The story will be set between the events of Halo 3 and Halo 4, and will reveal more of the backstory about the war between humans and the Covenant. Microsoft promises 25 single player missions, but unlike every other Halo game to date, Spartan Assault will not offer multiplayer.
Still, Microsoft is trying to tap into Halo's addictive properties by letting players earn achievements, experience points and unique emblems in Halo 4 by playing the mobile game. Players will also be able to compete in online leaderboards and participate in weekly challenges.
Microsoft has also added some of the trappings of modern mobile gaming: Cross-platform play is supported, so players can start a game on their tablets and continue where they left off on their phones. And for better or worse, Halo: Spartan Assault will offer microtranscations, so players can avoid grinding through the game by purchasing credits for boosts, unique weapons and armor abilities.

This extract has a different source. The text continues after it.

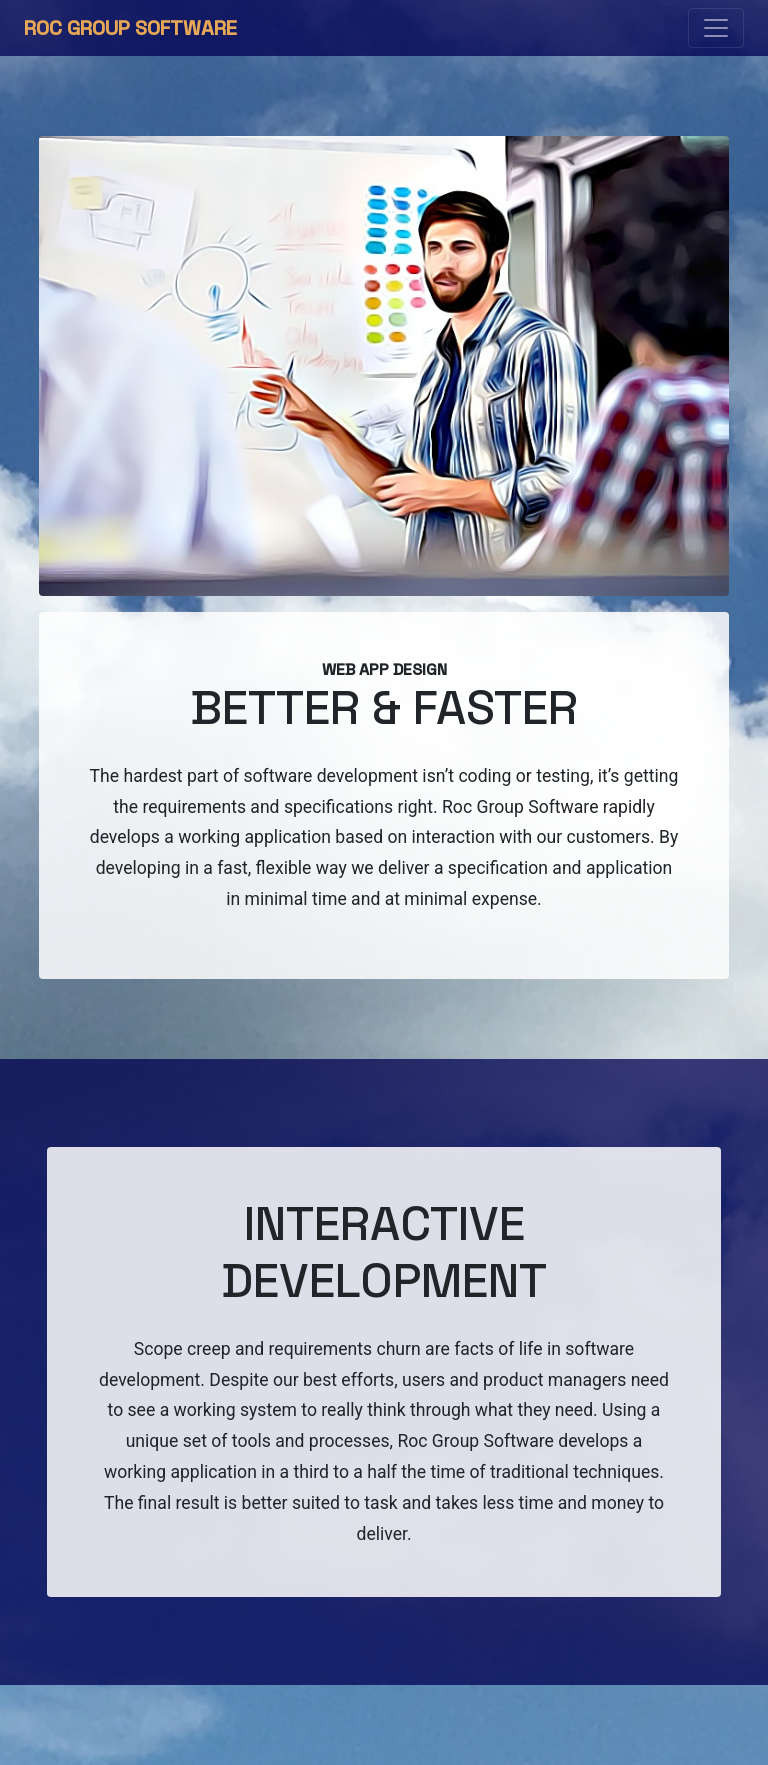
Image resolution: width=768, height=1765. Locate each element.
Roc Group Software (130, 28)
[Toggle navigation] (716, 28)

It's about time Microsoft brought the Halo series to its phone and tablet platforms. The game has long been a system-seller for the Xbox and Xbox 360, but it's been conspicuously absent from Xbox Live on Windows 8 and Windows Phone 8. And although some gamers may gripe about the lack of iOS or Android versions, Halo has always been exclusive to Microsoft's platforms, and there's no reason for that to change. Hopefully this isn't a one-off thing, but the start of a more serious push by Microsoft to bring versions of hit Xbox games to Windows phones and tablets.